This article was first published in Streetsblog.
Turns out, paint can be protection, at least when it’s done right.
Installing asphalt art on roads and intersection can cut crashes between motorists and other road users by a staggering 50%, a new study finds — and the experts behind it say it’s time for policymakers to treat this life-saving traffic-safety treatment as more than just a frill.
In a new report from Bloomberg Philanthropies, researchers analyzed crash rates and driver behavior before and after traffic-calming art projects were added to the 17 US roads and intersections for which the best possible data and imagery was available. Those projects included colorful crosswalks and curb-extending murals that visually shorten a pedestrian’s crossing distance, among other innovative designs — and notably, most of them didn’t incorporate any other hard-infrastructure improvements at the time they were painted.
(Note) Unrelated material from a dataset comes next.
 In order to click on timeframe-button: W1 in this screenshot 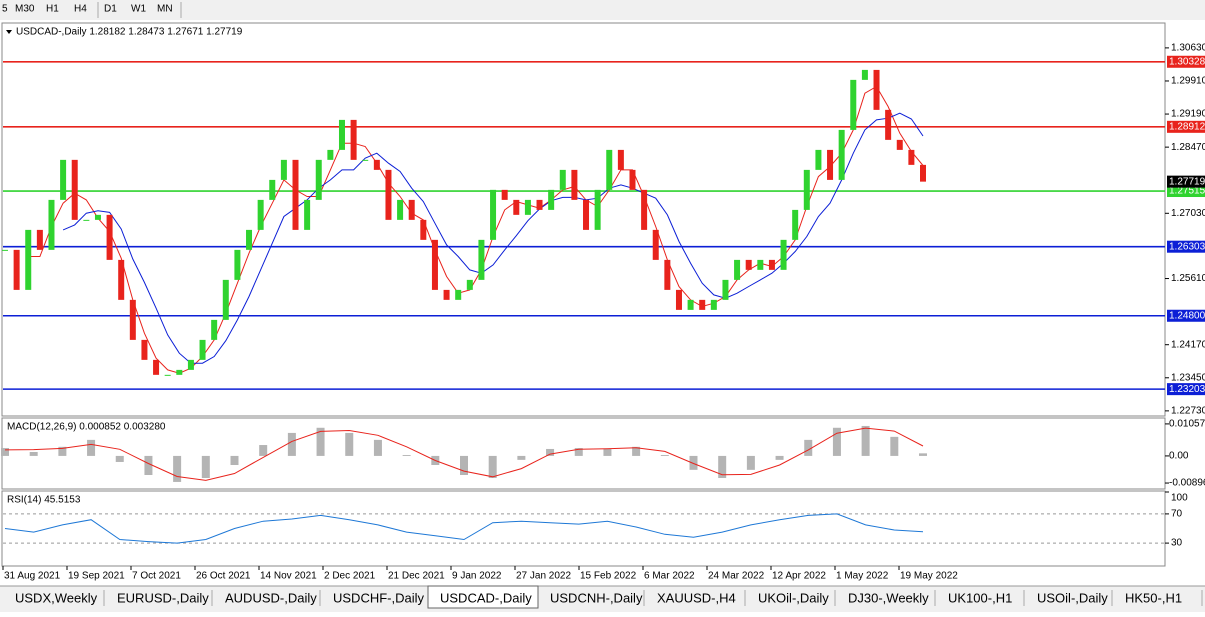, I will do `click(138, 10)`.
Not only did the projects slash crashes involving vulnerable road users in half, they also lessened injury-causing crashes by an average of 37%, and cut overall crashes by 17%, too. Drivers even yielded to pedestrians in colorful crosswalks 27% more often, even though many intersections featured high-visibility paint before.
Those stats might seem surprising, given how rare asphalt art is in US cities — and the fact that the Manual of Uniform Traffic Control Devices proposes banning it because of dubious safety concerns.
Many city transportation leaders, however, have touted the benefits of treating the street as a canvas for years, even if those benefits weren’t quantified until now.